In October 2008, an official report issued in Sichuan Province announced that 470,000 nomads would be resettled, out of a total nomad population estimated at 530,000. The report cited 219,000 nomads as having 'no fixed residences' and 254,000 'living in shanty homes'. In 2004, a document from an official source in Qinghai Province was somewhat blunter—it said that all the nomads of Amdo were to be resettled by the year 2011.
One reason quoted in official Chinese reports justifying the resettlement of nomads is 'inconvenience'—how nomads lead a very harsh life without access to proper education or medical facilities. It is a harsh life, yes—but it is one that the nomads have chosen—a life of great freedom under vast open skies. As for the medical facilities promised: these are very shoddy at best in rural Tibet, with dismal standards, while 'education' amounts to little more than attempts at Chinese indoctrination of Tibetan youth. In fact, there is not much of anything in these villages. It is all window dressing to exclude the nomads from the grasslands.
Where the nomads end up is in a drab village of concrete hovels—a concrete ghetto where there is little chance of making a decent living. In Tibet, being a nomad is not a job you decide upon—it is a job you are born into.

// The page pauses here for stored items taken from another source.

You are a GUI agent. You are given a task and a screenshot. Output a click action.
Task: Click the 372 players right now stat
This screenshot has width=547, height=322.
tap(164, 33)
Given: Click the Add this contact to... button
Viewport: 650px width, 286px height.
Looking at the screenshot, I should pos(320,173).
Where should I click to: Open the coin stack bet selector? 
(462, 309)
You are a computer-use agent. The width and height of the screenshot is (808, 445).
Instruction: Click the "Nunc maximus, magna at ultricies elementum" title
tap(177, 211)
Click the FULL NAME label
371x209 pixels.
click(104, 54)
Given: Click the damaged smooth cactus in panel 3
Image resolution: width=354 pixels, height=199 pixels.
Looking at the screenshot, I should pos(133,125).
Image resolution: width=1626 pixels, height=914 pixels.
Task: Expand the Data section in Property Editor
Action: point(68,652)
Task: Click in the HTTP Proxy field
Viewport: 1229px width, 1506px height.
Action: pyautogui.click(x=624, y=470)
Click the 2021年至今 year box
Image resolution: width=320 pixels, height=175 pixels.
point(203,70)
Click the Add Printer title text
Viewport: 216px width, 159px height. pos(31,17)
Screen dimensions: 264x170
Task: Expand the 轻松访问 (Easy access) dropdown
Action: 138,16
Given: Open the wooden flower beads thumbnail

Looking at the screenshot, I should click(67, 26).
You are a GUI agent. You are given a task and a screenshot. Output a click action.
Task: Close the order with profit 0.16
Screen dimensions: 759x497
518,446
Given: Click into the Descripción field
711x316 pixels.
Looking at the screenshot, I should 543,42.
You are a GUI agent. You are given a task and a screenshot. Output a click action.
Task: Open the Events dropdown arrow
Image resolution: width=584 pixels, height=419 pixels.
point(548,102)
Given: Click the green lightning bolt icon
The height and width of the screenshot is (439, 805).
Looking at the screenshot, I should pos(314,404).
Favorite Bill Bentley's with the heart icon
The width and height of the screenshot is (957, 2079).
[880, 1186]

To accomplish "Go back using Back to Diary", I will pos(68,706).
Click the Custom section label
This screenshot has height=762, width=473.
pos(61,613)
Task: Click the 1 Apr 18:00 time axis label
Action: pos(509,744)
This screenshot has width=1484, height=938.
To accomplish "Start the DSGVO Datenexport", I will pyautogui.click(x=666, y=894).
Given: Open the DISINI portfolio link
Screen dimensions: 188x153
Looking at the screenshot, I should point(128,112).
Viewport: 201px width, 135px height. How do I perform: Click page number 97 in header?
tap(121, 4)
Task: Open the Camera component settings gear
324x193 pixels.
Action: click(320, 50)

These are proud, very tough people who cherish their freedom. They are not used to being beggars, which is basically what they become when they shift to resettlement ghettos—they rely on government hand-outs to survive. There is no attempt at job retraining in these places.
For centuries, Tibetan nomads have worked in harmony with their environment, acting as virtual stewards of the vast grassland regions of Central Tibet, Amdo (northeast) and Kham (southeast). They look after the grasslands because they know they must use these grasslands again. Yet Chinese academic papers talk of putting a halt to grazing to 'restore' the 'degraded' grasslands. Climate change is most likely the real culprit here, but officials are trying to pin the blame the nomads and their yaks for over-grazing, saying this is destroying the grassland habitat. A Western researcher, Julia Klein (from Colorado State University), took issue with this stance, citing the fact that the Tibetan Plateau "is a system that has evolved with grazing: the removal of grazing from the system could have profound ecological consequences."